#### OBJECTIVE
Convert the lines from the one containing "Click the Old" through the one containing "Action: [x=271, y=428]", both included, into a Markdown table with the columns Row and Item line, and omit blank lines.

#### SUPPLIED MATERIAL
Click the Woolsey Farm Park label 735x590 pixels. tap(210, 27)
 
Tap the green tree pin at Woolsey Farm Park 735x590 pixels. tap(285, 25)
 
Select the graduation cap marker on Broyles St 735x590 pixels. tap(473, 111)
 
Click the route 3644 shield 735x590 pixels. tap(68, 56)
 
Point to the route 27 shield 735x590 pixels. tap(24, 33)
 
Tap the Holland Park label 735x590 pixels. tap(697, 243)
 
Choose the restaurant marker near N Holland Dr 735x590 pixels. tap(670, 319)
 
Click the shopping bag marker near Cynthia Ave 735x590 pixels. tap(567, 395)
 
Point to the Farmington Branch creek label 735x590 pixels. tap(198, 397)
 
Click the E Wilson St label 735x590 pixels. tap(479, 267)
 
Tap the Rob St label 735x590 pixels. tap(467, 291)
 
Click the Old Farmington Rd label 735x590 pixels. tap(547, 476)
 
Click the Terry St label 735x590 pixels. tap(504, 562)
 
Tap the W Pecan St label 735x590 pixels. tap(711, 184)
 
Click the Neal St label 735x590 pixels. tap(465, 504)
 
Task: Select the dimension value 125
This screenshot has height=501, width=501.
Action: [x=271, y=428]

---

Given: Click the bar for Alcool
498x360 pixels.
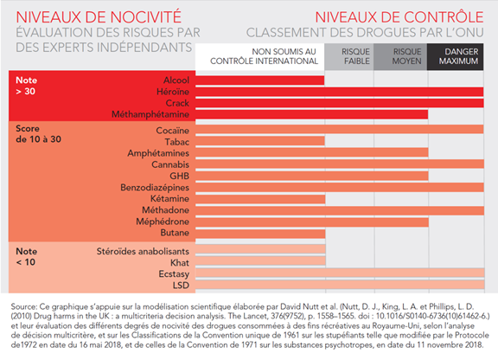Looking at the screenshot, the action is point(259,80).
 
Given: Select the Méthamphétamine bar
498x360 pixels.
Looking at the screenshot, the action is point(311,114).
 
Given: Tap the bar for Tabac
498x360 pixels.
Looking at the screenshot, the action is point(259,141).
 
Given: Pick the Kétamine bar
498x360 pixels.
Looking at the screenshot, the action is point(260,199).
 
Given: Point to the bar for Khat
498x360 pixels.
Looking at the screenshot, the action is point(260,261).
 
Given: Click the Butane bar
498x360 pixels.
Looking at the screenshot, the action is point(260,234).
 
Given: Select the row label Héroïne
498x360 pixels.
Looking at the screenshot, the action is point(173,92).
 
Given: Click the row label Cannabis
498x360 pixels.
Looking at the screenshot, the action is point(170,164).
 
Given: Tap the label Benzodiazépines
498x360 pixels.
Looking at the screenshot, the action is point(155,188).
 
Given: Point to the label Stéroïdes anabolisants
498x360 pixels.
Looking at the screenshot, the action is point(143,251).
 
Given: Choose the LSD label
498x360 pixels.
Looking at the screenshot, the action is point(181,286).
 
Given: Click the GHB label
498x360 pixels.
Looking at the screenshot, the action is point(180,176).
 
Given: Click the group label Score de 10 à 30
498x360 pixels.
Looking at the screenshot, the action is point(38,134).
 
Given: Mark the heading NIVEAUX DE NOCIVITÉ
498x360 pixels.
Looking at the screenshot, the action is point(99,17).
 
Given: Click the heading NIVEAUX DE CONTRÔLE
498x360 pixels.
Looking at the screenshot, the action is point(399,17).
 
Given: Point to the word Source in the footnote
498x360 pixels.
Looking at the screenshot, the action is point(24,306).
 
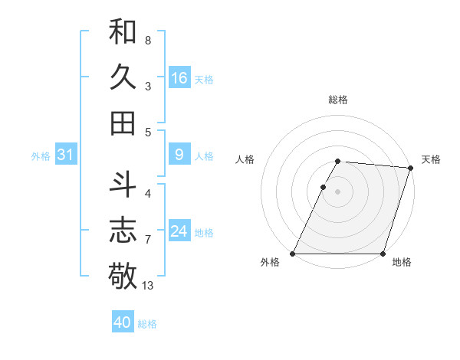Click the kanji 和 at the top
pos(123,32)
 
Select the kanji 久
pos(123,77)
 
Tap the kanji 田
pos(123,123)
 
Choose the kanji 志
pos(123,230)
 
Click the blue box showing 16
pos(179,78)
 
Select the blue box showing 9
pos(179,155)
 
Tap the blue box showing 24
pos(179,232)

#### SOLUTION TO THIS TASK
| Row | Item line |
|---|---|
| 1 | Click the Old Farmington Rd label 735x590 pixels. tap(547, 476) |
| 2 | Click the Terry St label 735x590 pixels. tap(504, 562) |
| 3 | Tap the W Pecan St label 735x590 pixels. tap(711, 184) |
| 4 | Click the Neal St label 735x590 pixels. tap(465, 504) |
| 5 | Task: Select the dimension value 125 |
| 6 | This screenshot has height=501, width=501. |
| 7 | Action: [x=271, y=428] |